One is a lack of evidence showing that they’re effective.

2010 review of previous studies, published in the Annals of Internal Medicine, found “weak evidence” that opioid treatment agreements reduce opioid misuse by patients with chronic pain.

It’s passing strange how doctors are all about “evidence based medicine” until a study shows that something they favor doesn’t work. Then it’s a different story.

Of course medicine (or somebody) brought this all about because somewhere along the line patient satisfaction became more important than patient treatment. Hospitals and doctors live in constant fair that their “patient satisfaction” scores will fall and since those are often tied to reimbursement, doctors are under pressure to aggressively treat pain in their patients.

Since pain is subjective it becomes difficult to treat properly. The 0-10 pain score is useless in the real world. Yet, it’s used to judge what type and how much medication a patient should be given.

A good rule of thumb here is that that generally acute pain (such as in EMS patients) is under treated and chronic pain is over treated. The real problem is figuring out how much and what type of medications should be used. Maybe someday we’ll have a non addicting pain medication that is really effective.
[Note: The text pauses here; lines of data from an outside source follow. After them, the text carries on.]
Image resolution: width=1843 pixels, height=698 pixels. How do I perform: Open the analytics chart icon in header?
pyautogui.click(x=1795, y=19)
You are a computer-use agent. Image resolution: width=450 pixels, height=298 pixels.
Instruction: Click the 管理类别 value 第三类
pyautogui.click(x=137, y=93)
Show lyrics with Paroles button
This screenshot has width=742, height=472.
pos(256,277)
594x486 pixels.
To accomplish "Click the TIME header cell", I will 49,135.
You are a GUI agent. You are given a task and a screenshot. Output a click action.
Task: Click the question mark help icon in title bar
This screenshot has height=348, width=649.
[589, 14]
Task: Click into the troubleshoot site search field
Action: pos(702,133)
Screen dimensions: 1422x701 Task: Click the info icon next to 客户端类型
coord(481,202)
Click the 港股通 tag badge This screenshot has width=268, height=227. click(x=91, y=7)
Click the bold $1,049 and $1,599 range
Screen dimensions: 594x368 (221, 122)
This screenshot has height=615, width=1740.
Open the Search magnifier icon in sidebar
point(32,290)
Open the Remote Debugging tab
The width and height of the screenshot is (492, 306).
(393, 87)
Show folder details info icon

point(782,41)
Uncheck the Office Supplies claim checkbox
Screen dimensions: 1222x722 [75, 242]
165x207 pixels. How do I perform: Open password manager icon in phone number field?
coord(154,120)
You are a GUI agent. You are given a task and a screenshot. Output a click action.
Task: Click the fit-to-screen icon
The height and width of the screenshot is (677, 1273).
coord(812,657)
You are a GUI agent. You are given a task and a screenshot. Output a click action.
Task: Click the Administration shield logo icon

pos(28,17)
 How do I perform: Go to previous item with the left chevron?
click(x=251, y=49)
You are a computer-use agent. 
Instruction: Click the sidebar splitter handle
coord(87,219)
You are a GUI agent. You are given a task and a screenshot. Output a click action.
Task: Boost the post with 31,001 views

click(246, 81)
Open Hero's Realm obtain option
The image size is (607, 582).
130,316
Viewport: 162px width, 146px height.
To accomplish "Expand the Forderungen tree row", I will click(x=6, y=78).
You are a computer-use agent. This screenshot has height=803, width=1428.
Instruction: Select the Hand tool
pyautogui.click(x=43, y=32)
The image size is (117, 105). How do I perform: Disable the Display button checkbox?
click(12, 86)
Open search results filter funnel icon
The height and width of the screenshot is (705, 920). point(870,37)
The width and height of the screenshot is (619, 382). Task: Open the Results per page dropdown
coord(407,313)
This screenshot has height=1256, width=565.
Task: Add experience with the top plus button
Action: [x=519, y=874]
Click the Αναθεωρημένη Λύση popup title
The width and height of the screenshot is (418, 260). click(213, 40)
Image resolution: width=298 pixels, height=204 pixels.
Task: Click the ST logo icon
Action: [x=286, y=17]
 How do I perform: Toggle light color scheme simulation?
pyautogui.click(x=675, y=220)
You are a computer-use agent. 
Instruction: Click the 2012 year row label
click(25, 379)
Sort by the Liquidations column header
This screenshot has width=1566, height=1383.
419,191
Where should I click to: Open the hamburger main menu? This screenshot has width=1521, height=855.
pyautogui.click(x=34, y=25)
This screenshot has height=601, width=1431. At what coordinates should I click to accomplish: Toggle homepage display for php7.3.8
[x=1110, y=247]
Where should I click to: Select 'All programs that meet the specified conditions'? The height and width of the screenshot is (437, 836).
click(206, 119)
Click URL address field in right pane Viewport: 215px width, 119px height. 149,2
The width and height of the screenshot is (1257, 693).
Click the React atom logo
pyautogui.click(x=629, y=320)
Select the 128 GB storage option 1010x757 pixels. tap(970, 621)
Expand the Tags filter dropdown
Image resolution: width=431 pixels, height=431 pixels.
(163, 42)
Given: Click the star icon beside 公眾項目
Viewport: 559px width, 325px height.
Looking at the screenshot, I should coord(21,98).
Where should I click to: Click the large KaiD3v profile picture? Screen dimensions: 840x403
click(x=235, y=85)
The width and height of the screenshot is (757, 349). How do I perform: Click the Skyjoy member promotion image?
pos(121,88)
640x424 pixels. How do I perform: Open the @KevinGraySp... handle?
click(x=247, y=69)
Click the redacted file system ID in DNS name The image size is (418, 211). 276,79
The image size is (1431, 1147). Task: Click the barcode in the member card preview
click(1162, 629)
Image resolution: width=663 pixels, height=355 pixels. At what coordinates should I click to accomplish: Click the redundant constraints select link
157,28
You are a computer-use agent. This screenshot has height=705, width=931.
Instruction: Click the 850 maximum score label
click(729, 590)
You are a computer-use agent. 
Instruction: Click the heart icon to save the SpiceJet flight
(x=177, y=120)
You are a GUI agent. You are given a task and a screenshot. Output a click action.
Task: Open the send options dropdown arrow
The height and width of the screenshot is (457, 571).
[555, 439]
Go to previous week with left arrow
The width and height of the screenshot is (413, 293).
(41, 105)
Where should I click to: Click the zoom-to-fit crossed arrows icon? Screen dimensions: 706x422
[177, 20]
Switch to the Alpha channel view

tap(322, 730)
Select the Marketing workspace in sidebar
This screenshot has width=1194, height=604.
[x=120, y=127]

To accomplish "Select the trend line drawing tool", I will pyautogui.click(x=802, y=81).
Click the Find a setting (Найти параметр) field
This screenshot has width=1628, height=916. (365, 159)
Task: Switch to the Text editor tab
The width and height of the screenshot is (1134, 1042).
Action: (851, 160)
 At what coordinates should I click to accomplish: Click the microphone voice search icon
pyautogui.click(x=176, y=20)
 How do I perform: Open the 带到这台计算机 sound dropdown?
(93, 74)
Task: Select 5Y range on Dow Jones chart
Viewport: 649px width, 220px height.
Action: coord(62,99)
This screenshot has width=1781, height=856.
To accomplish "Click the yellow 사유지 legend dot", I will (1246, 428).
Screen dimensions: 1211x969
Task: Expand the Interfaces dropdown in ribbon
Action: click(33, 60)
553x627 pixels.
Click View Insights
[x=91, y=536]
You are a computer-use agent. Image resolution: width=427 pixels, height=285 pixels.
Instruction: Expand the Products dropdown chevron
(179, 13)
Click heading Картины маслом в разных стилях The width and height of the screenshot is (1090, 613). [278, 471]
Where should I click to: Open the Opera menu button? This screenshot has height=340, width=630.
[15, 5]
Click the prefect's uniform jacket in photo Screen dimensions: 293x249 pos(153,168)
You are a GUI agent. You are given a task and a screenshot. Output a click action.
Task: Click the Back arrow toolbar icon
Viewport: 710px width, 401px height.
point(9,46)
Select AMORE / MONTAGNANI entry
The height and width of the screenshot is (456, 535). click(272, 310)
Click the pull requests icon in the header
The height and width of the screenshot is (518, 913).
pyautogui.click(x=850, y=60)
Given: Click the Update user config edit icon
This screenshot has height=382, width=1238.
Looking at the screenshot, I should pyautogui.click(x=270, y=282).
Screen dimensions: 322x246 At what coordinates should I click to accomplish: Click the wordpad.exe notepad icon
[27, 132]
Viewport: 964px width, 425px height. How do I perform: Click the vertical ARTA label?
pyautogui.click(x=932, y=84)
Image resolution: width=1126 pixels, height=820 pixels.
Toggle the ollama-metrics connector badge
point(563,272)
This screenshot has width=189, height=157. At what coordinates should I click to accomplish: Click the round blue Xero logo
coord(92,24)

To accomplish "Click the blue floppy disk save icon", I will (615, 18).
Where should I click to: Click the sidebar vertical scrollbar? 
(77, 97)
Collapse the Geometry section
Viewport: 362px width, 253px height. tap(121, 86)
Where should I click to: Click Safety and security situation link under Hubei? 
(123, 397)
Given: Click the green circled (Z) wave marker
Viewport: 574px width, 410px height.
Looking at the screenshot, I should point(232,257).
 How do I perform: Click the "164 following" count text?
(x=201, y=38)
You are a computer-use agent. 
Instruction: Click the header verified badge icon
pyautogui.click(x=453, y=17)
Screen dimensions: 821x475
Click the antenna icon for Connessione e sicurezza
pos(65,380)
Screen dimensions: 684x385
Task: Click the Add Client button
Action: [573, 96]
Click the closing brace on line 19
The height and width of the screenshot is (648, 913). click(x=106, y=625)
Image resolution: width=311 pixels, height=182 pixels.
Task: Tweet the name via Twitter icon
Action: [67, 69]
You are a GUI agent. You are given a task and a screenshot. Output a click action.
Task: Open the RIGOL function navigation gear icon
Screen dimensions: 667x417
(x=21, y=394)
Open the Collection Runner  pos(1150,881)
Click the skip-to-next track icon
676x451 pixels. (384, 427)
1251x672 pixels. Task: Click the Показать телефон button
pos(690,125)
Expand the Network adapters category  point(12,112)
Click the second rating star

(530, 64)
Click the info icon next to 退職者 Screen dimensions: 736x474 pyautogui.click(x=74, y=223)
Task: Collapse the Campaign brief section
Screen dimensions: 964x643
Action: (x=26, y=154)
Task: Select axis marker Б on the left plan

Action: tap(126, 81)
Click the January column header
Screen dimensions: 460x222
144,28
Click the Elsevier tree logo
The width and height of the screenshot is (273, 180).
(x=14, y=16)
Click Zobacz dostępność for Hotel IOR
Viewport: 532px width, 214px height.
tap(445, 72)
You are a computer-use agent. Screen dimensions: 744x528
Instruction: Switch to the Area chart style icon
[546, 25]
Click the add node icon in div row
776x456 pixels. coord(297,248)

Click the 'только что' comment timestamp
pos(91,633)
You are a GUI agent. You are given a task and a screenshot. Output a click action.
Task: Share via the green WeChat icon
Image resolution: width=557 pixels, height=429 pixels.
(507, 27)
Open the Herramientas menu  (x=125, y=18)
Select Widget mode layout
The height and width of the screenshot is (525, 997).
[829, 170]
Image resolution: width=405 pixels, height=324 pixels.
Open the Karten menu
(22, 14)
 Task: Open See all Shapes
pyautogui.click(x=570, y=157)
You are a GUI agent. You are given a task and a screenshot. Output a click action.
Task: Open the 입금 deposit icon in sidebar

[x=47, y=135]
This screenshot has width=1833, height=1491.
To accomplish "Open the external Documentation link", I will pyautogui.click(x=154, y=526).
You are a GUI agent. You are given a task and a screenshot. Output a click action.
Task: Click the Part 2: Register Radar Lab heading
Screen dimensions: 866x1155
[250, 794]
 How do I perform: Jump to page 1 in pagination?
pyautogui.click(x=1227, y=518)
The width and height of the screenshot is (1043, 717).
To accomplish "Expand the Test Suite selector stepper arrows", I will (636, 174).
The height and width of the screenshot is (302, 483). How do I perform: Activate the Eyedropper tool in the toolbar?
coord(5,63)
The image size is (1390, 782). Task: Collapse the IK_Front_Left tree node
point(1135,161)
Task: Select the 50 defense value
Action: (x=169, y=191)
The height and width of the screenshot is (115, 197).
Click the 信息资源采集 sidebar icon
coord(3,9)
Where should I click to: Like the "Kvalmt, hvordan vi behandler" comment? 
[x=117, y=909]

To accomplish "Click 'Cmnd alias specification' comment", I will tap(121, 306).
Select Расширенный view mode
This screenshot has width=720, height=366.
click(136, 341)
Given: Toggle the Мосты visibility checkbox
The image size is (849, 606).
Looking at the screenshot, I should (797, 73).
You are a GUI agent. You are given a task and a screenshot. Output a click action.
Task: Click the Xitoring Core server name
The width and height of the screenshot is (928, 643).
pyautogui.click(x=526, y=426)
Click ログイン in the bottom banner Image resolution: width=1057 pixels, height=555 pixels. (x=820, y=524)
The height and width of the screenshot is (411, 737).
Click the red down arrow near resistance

Essential oils are not that medication. In fact they aren’t medications at all.

Just keep in mind that the real “Essential Oils” are Gun, Motor, and Cooking.

 

4 COMMENTS

  1. Part of that “Prescription Pill Contract” thingy is because of… ACA, which has another name that uses a name I don’t like using.

    My wife’s pain doc is very apologetic and very serious about making sure he’s on the right side of every regulation possible, as the DEA unit in town gets called on him regularly, due to drug seekers and patients using non-prescribed drugs and ‘other medication (hint, hint)’ getting booted or denied additional meds.

    It totally sucks being treated by a criminal because of the actions of, well, criminals.

    The true horror of the pain-pill crisis solutions is we have go to the doctor every 30 days, and only get a prescription for 30 days. Said window of seeing doctor must be no sooner than 21 days since last appointment, and you can’t get a prescription filled for Schedule II drugs sooner than 2 days before the last prescription runs out (28 days) so this means every month, wife who is on long-term pain management (read here, no changes this month, next month, next year…) has to toss money at her doctor, who would rather only see her 4 times yearly and who now can’t hand her individual prescriptions dated for each month.

    • The ACA was supposed to improve health care, lower costs, and ensure that everyone had access to medical care. It did none of that, which you probably know better than do I. Since the ACA is essentially Unconstitutional now that the individual mandate has been repealed, I expect within a year or so we’ll see the last of it.

      The trick is to remove it without causing more damage.